Em meio a dores e gemidos silenciados pelo poder das muralhas das instituições, estou preso na solidão de ideais que não são mais valorizados. Permaneço marcado com as chagas causadas pelo poder da ortodoxia protestante e do “evangeliquez gospel”, que busca “almas-clientes” e impérios para jesus.
Em terras tupiniquins, estou-estamos nós rodeados pelas Igrejas-reinos, ou até mesmo dentro delas. Estamos maculados pela “inquisição” do espírito do poder. Inquisição que é silenciosa, caminha pelas vielas da vida e pelos des-caminhos medíocres e podres dos reinos pessoais, que eles chamam de igreja. Quando vemos... Fui-fomos atingidos pelas flechas desses “ungidos”. Flechas da indiferença, do preconceito, do fundamentalismo, da exploração e das falsas esperanças.
Igrejas e “ungidos” que após usarem os seus membros, como assim eram chamados, os desprezam e os colocam à margem. Pena que já se esqueceram das lágrimas, do sangue e da força que os Josés, as Marias e os Pedros – hoje, meros “Zé ninguém” – entregaram para a criação dessas comunidades, assim pensadas anteriormente, comum-unidade. Esses, agora marginalizados, pensavam na comunhão, no amor, no serviço, na “casa dos pobres”, não no império-gospel. Cooperavam para o Reino de Deus, mas, hoje são tratados como habitantes do deserto, falta-lhes a terra prometida – essa seria o poder? Hoje, diversas igrejas passam a ser utilizadas para planos pessoais, para visões míopes e para sustentar a graça comprada.
Igrejas que marcam, mancham e ferem os seus irmãos e irmãs. O que fazer nessas instituições onde o poder e a lama da vergonha estão presentes? O que fazer com a minha-nossas marcas? Porque permanecemos nesses reino-igreja-pessoais?

......

-- Enunciado 1 --
Com base no texto sobre as igrejas e o poder, explique por que os antigos membros, agora marginalizados, são tratados como habitantes do deserto.
O texto não tem relação com a listagem que vem depois dele.

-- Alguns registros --
......

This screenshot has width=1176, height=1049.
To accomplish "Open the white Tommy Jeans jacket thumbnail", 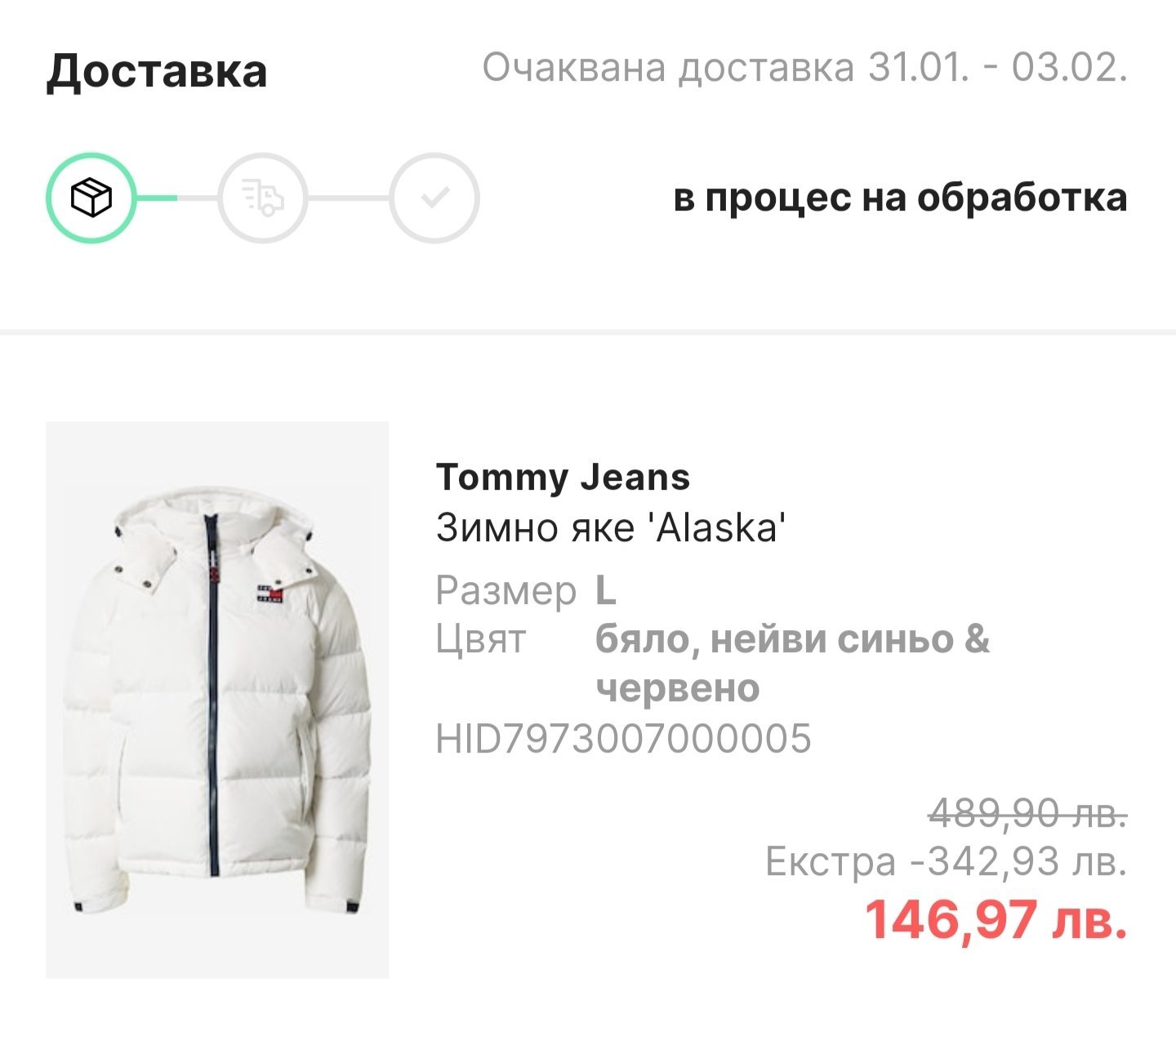I will click(x=216, y=700).
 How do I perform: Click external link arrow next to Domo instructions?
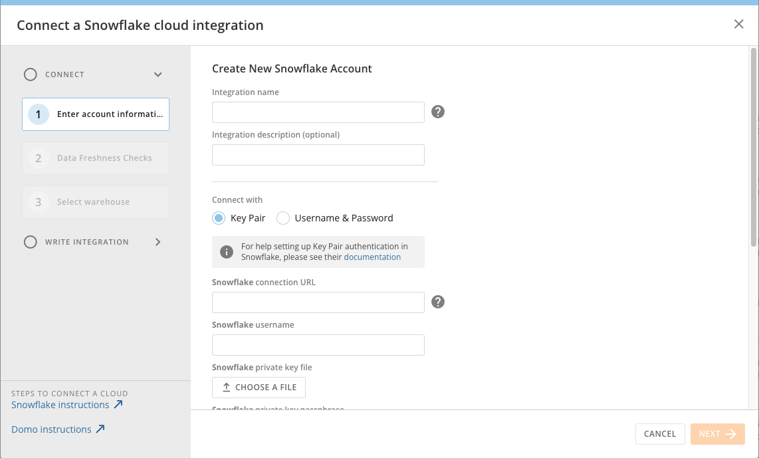(x=100, y=429)
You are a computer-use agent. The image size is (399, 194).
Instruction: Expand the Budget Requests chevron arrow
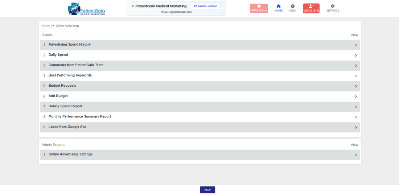pos(355,86)
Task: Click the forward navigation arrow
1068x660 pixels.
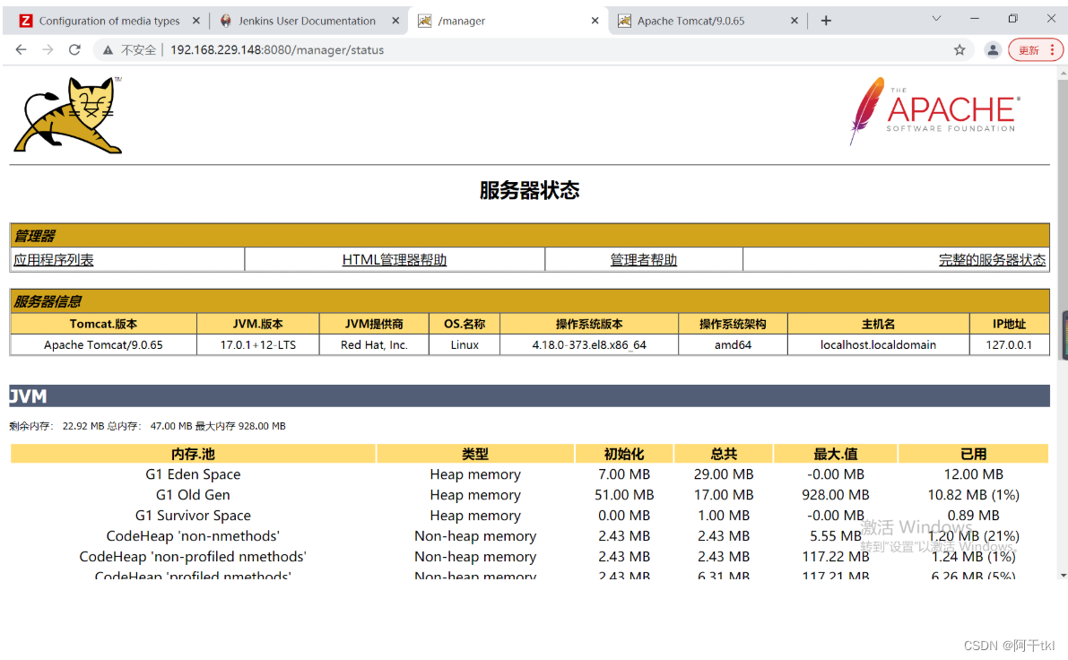Action: point(48,49)
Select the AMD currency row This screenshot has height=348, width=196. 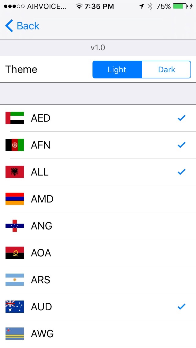[98, 199]
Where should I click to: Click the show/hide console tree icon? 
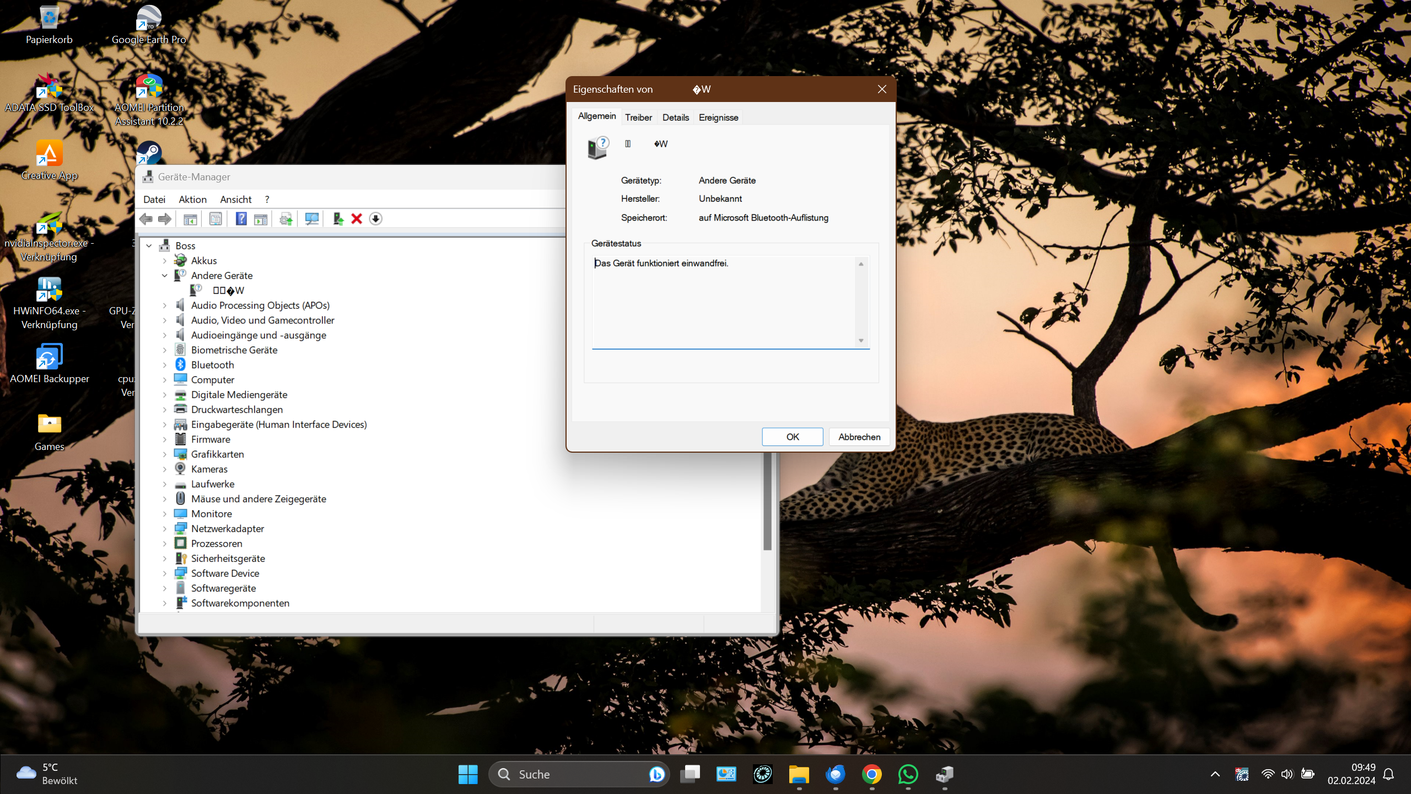[x=190, y=219]
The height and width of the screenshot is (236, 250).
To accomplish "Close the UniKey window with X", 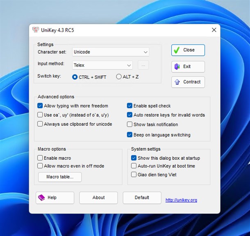I will 214,30.

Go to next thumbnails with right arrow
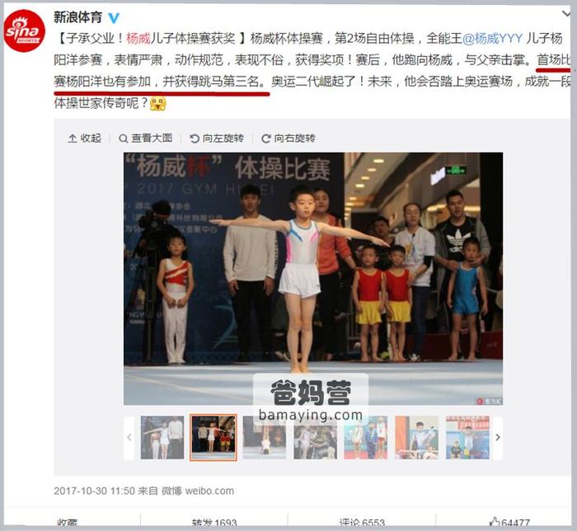(x=498, y=438)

......

-- Enunciado 2 --
Indique quantas linhas da listagem contêm a palavra "next", diferenciando maiúsculas de minúsculas.

-- Resposta completa 1 --
Eles são tratados como habitantes do deserto porque lhes falta a terra prometida. Embora tenham cooperado para o Reino de Deus, pensando na comunhão, no amor e no serviço, hoje foram colocados à margem pelas igrejas que ajudaram a criar.

-- Resposta completa 2 --
2